_READING PASSAGE:_
>>>
Reranking¶
Vector search (HNSW/IVFFlat) is optimized for speed and recall — finding the top 100 candidates out of millions in milliseconds. But ranking those 100 candidates precisely is harder; the bi-encoder model that generated embeddings sees query and document independently.
Reranking solves this with a second, more accurate model that sees the query and document together (cross-encoding), trading latency for precision. The canonical pattern is: retrieve many candidates cheaply → rerank them expensively → return the best few.
The rerank_search() Method¶
rerank_search() is the recommended one-stop method for retrieve-then-rerank pipelines. It handles both stages internally:
from pgvectordb.rerankers import CrossEncoderReranker
reranker = CrossEncoderReranker(model="cross-encoder/ms-marco-MiniLM-L-6-v2")
results = await db.rerank_search(
query="best noise-cancelling headphones under $200",
reranker=reranker,
k=100, # Stage 1: retrieve 100 candidates via first-stage retrieval
rerank_top_k=5, # Stage 2: return the 5 best by rerank score
search_method="hybrid", # Which retrieval backend to use
)
for r in results:
print(f"{r['score']:.4f} | {r['content'][:80]}")
<<<
_DATA EXTRACT:_
>>>
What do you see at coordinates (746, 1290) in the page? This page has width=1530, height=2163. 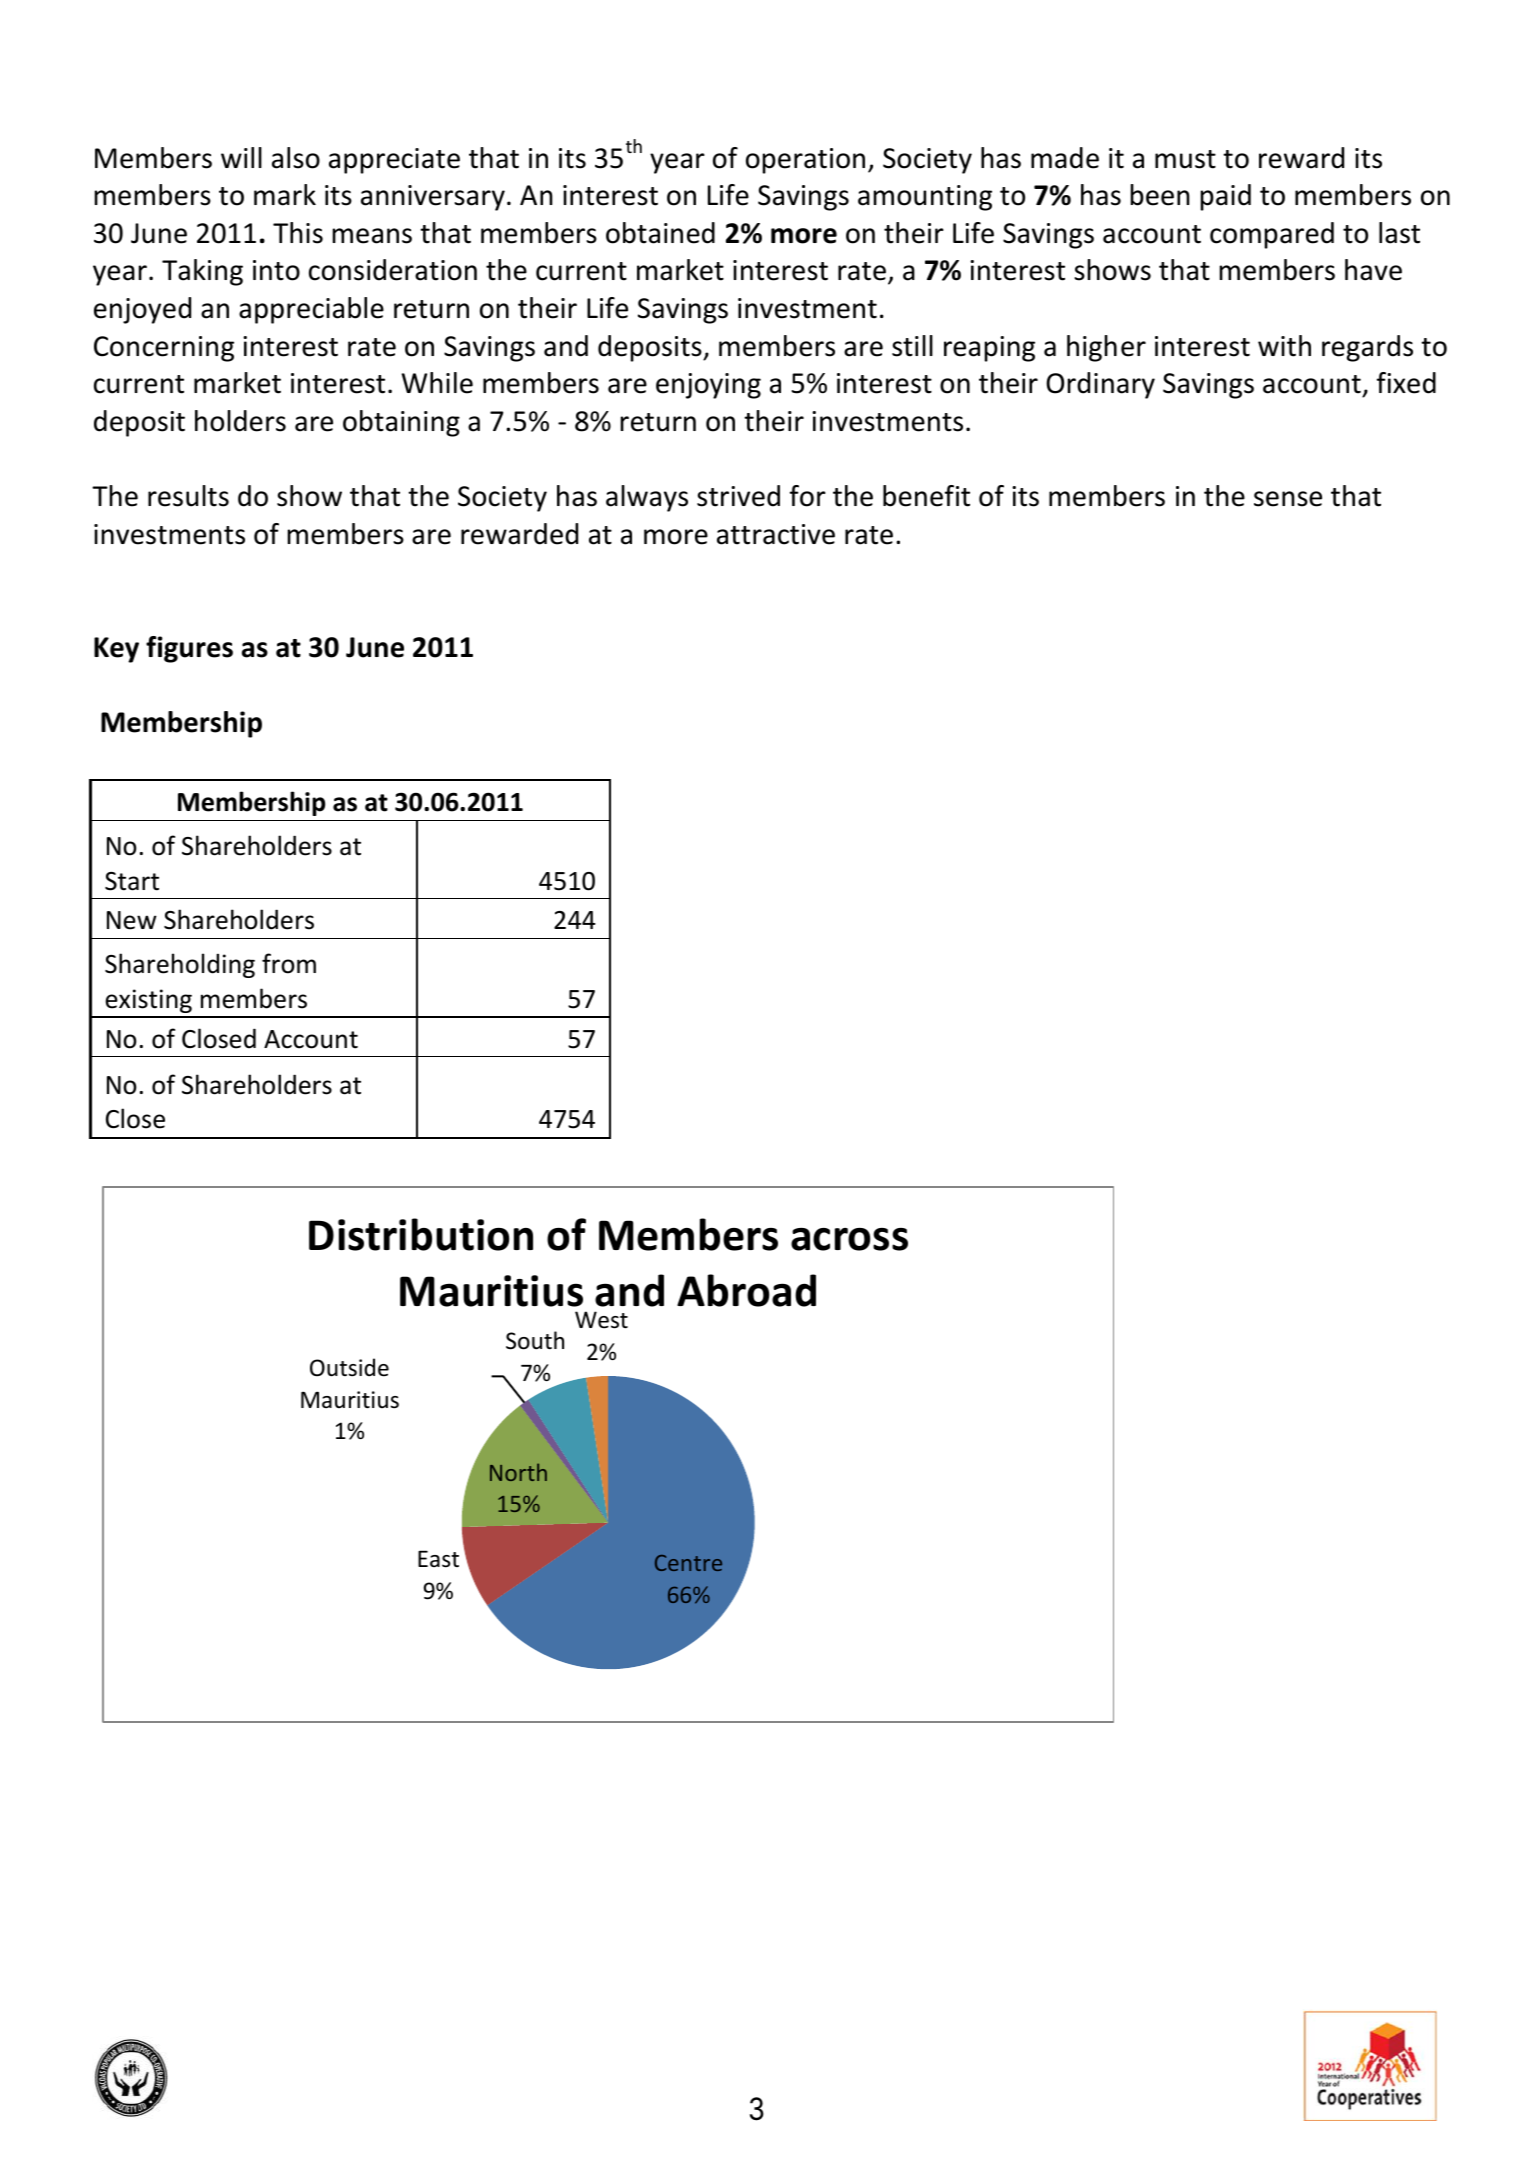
<<<
_EXERCISE REQUIREMENTS:_
a - Based on the reranking page, decide whether each statement agrees with it. Answer yes or no for each, and quote the words that decide it.
(i) The bi-encoder model that generated embeddings sees the query and document together.
(ii) Reranking gives up some latency to gain precision.
(iii) The rerank_search() method handles both the retrieval and reranking stages internally.
b - In the code example on the reranking page, what model name is passed to CrossEncoderReranker?
c - List every keyword argument passed to rerank_search() in the code example on the reranking page.

_ANSWERS TO EACH TASK:_
a -
(i) No: "the bi-encoder model that generated embeddings sees query and document independently."
(ii) Yes: "trading latency for precision."
(iii) Yes: "It handles both stages internally."

b - cross-encoder/ms-marco-MiniLM-L-6-v2

c - query, reranker, k, rerank_top_k, search_method